Imagine you are lying on your back at the end of a dock at 2 am in the Tahitian islands in the South Pacific. Your feet are dangling in the warm water. There is no light pollution and not a cloud in the sky.
There is so much to see. You pick out the Centaur, the Southern Cross, and the Coal Sack. The Milky Way is a bright band of light across the sky.
Even if you are not an astronomy buff, you cannot help but be astounded by the wonders of the night sky above you.
The universe as we know it contains hundreds of billions of galaxies, innumerable nebulae, and a number of stars and other objects beyond our ability to count in one lifetime, let alone a thousand lifetimes.
What if I told you that everything that we can see up there is only 4% of everything in the universe? As incredible as that statement may be, I would not be wrong in stating this.
So what is the rest of it? Think about it. That is a whole lot of nothing compared to a little bit of something
It is currently thought that Dark Matter makes up about 22% and Dark Energy is the remaining 74%. Given what the night sky looks like under ideal viewing conditions, that is a whole lot of darkness that is the rest of that great expanse.

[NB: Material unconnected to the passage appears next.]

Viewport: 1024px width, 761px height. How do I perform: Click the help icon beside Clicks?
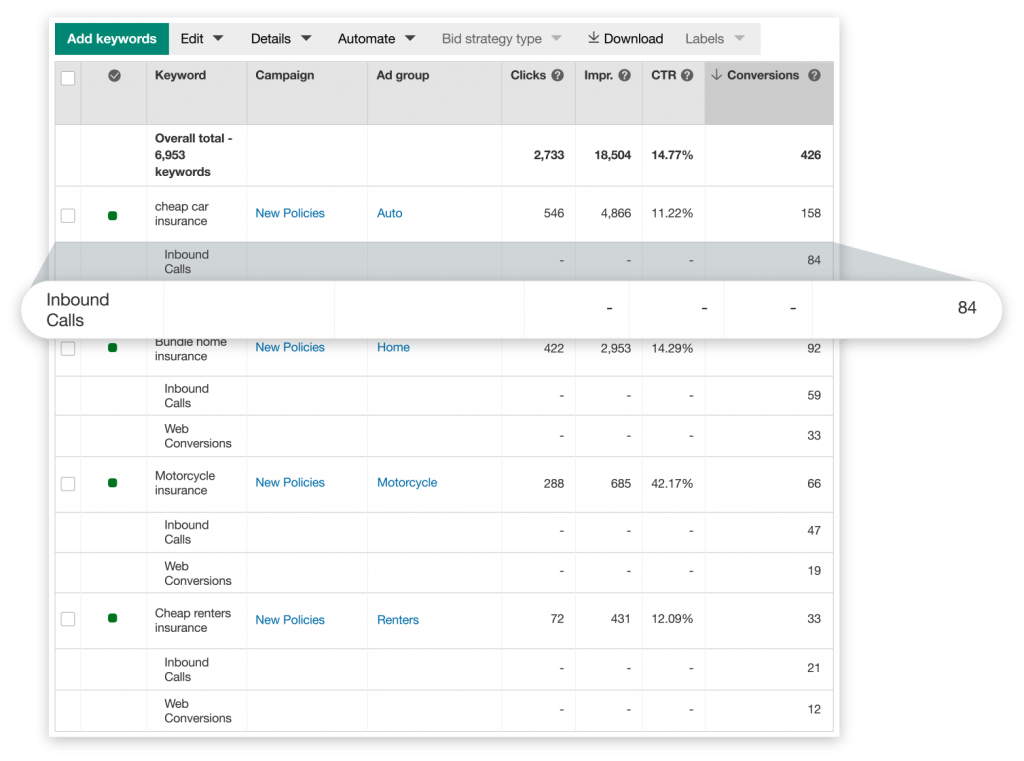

Considering that 96% of the universe is not visible at any wavelength, how do we know anything about it?
Dark Matter was first inferred by Fritz Zwicky in 1933. By studying the rotational curves of galaxies considered to be like our own Milky Way, he deduced that if there were not some form of invisible matter, all the stars towards the outer edges of the galaxies should be shooting off into space given their observed rotational speed. Something had to be holding all of those visible objects to their galactic plane.
Over the past 77 years more and more evidence towards the existence of dark matter has been found.

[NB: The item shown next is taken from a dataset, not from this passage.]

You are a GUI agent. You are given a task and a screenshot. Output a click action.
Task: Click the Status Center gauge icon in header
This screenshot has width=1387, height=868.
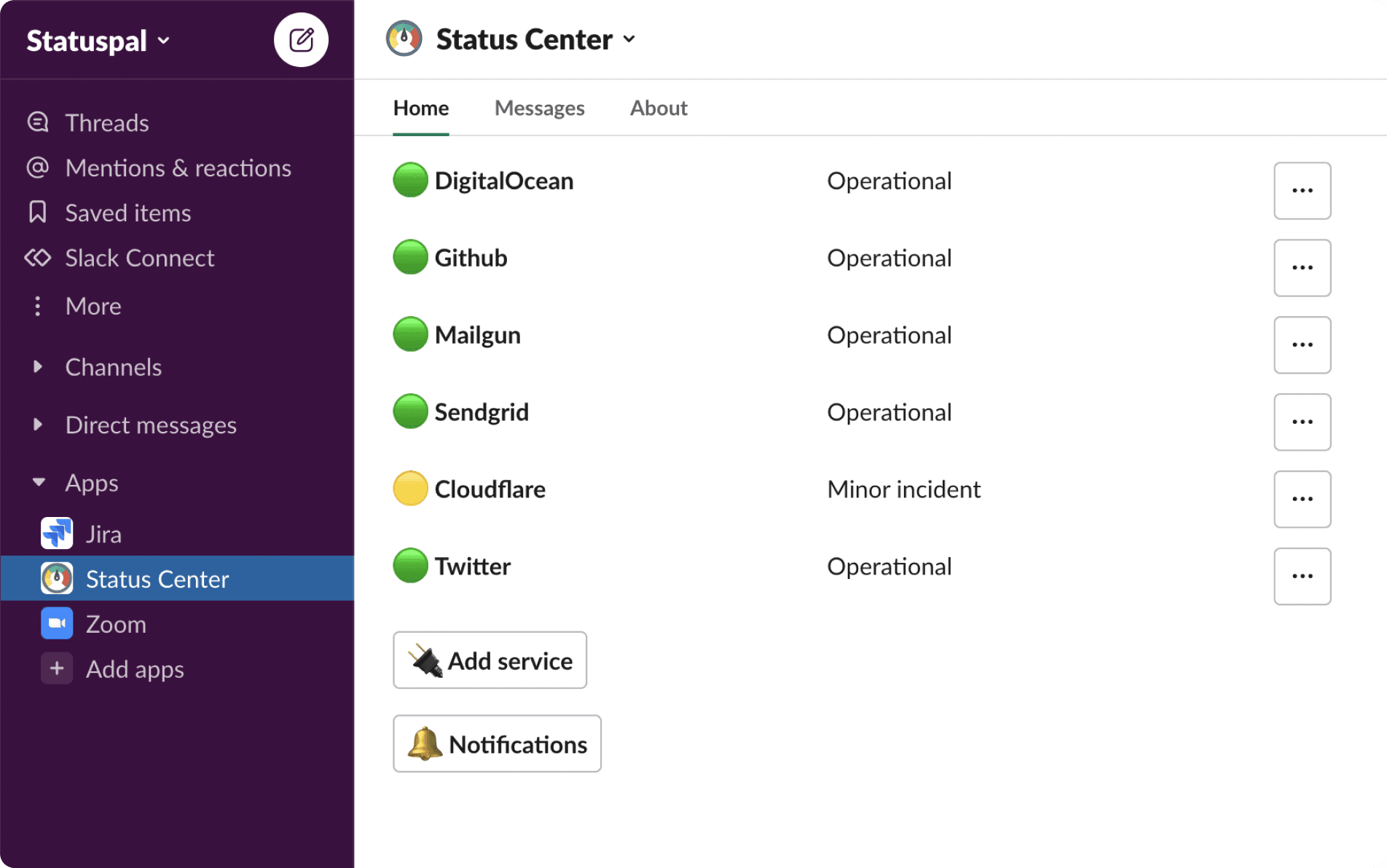click(404, 39)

For instance, from the imaging of the Hubble Space Telescope we have another strong indicator for the presence of dark matter: Gravitational Lensing. This was observed when the HST imaged the galactic cluster Abell 2029. The mass of this galactic cluster and its associated dark matter, make it possible to ‘see’ a galaxy that is directly behind the cluster. This is because the mass of the cluster bends the light of the hidden galaxy around it. When imaged, the HST picked up the lensing arcs, and it was determined that the cluster had to contain approximately 10^14 Suns worth of dark matter to make the light from the galaxy lens in that manner.

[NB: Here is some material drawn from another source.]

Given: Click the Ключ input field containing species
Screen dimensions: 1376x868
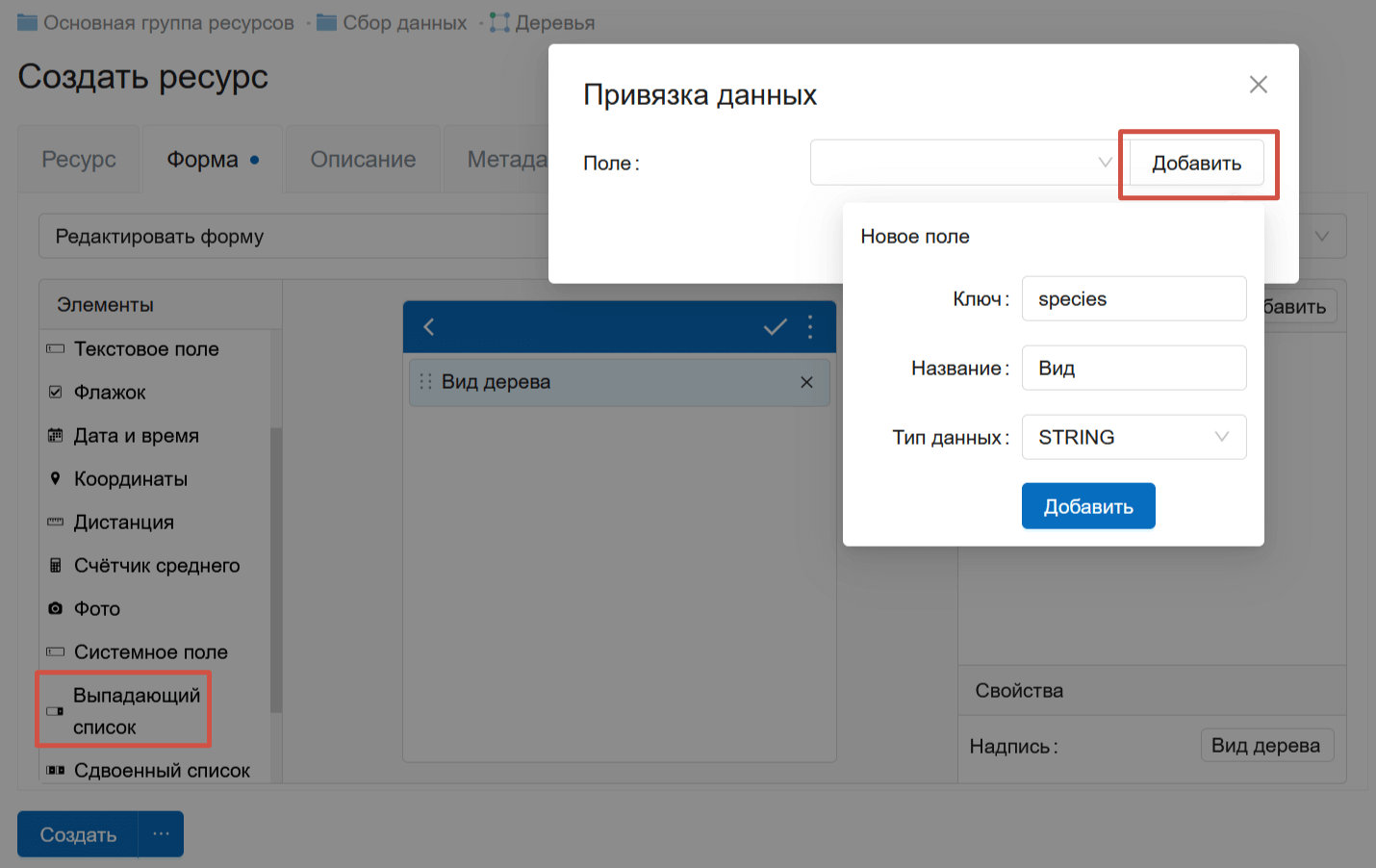Looking at the screenshot, I should pyautogui.click(x=1134, y=298).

The gentleman for whom the HST was named, Edwin Hubble, came up with what is known as Hubble’s Law, which can be used to determine how fast an object (usually a galaxy) is moving away from us. Hubble’s Law, and observations made by his namesake, shows us that the universe is expanding. This is one of the single greatest points of evidence to support the Big Bang Theory.
However, recent observations and other experiments have given us an anomaly. Evidence has arisen that shows that the expansion of the universe is accelerating.
Dark Energy is the label given by scientists to the energy that has to exist to explain this acceleration. There is some form of energy that scientists have not yet fully quantified that is making the universe expand faster with each passing moment.
Given the rate of accelerating expansion and other observations, that energy has to make up approximately 74% of the universe. Exactly what is it and how it behaves is the subject of much speculation.
Even with everything known to date about the state of the universe and its contents, we still have a lot to learn about its composition and its future.
But we do know that darkness will lead the way.